12. Notices. Any notice required or permitted under this Agreement shall be given in
writing and shall be deemed effectively given (a) upon personal delivery, (b) on
the first business day after being sent by express mail or a nationally
recognized overnight courier service, (c) upon transmission by facsimile
with receipt confirmed, or (d) on the third business day after being sent
by registered or certified mail, return receipt requested, postage prepaid. To
be effective, any such notice shall be addressed, if to the Company, at its
principal office, and if to the Holder at the last address of record on the
books of the Company or at such other address as such party may designate
by ten (10) days prior written notice to the other party hereto.

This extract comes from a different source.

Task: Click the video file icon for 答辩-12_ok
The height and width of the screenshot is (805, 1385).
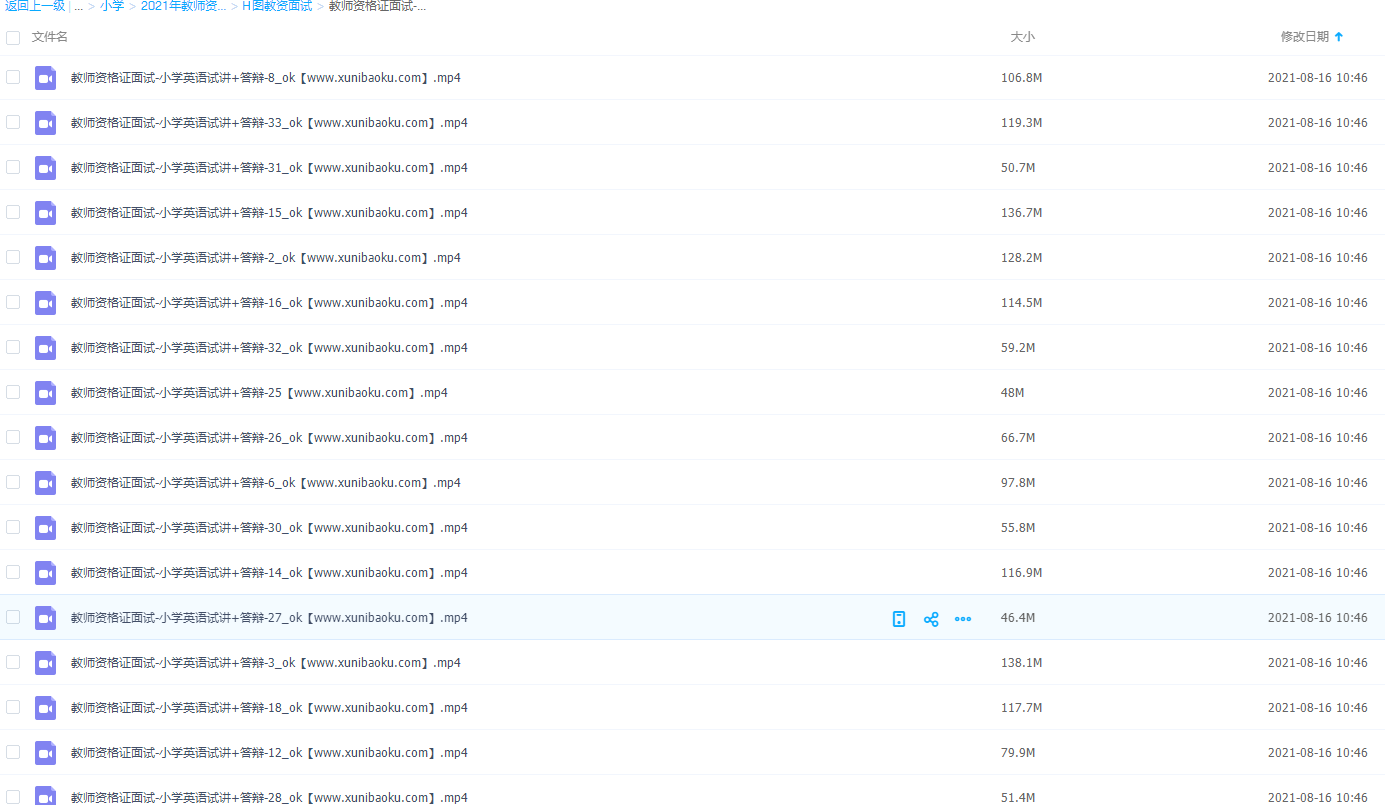Action: tap(46, 753)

13. Benefit of the Agreement. The rights and obligations of the Holder
hereunder are personal to the Holder, and except as otherwise expressly
provided herein, such rights and obligations may not be assigned or
delegated by the Holder without the prior written consent of the Company. Any
assignment or delegation of such rights and obligations of the Holder absent
such consent shall be void and of no force or effect. This Agreement shall
inure to the benefit of, and be binding upon, the legal representatives,
successors and assigns of the Company and the heirs, legal representatives,
successors and permitted assigns of the Holder. The rights and remedies of the
Company hereunder shall be cumulative and in addition to all other rights and
remedies the Company may have, at law, in equity, by contract or otherwise.
No modification, renewal, extension, waiver or termination of this Agreement or
any of the provisions herein contained shall be binding upon the Company unless
made in writing and signed by a duly authorized officer of the Company.

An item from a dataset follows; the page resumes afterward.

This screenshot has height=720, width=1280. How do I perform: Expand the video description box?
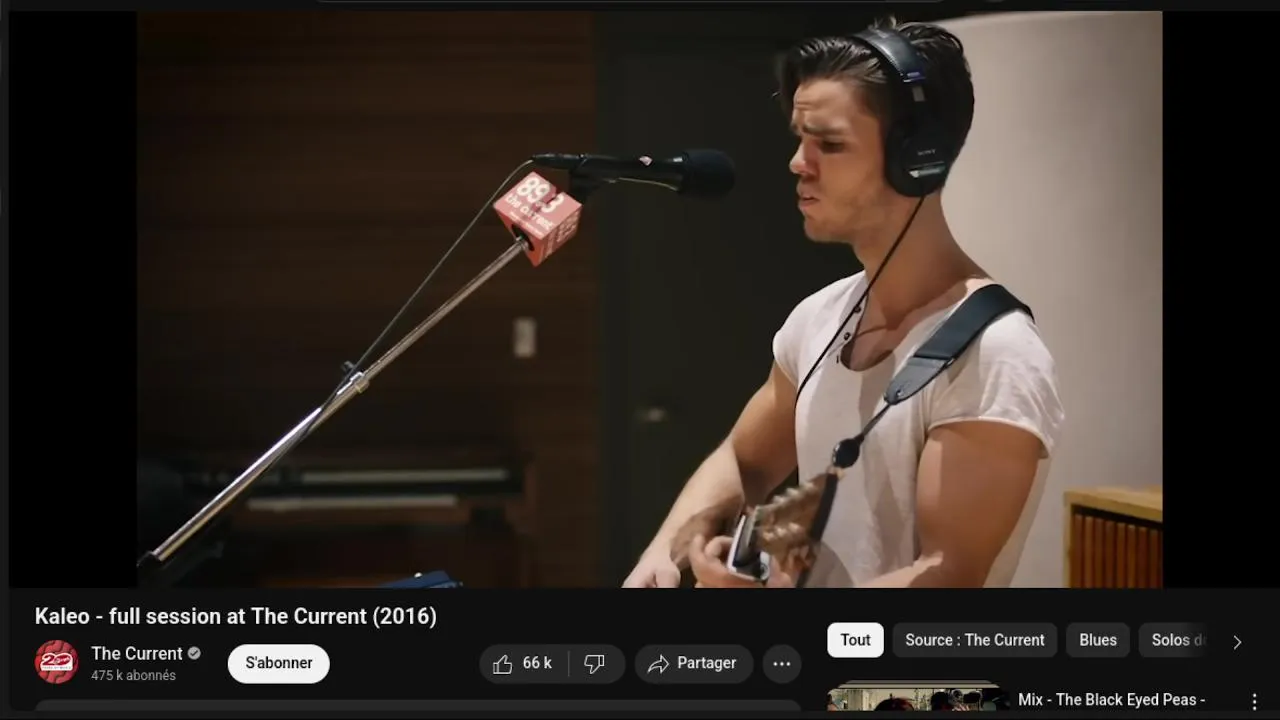coord(418,707)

14. Choice of Law and Forum. This Agreement shall be governed by, and
construed and enforced in accordance with, the substantive laws of The
Commonwealth of Massachusetts without regard to its principles of conflicts of
laws. All litigation arising from or relating to this Agreement shall be filed
and prosecuted before any court of competent subject matter jurisdiction
located in Boston, Massachusetts. The Holder consents to the jurisdiction of
such courts over him, stipulates to the convenience, efficiency and fairness of
proceeding in such courts, and covenants not to allege or assert the
inconvenience, inefficiency or unfairness of proceeding in such courts.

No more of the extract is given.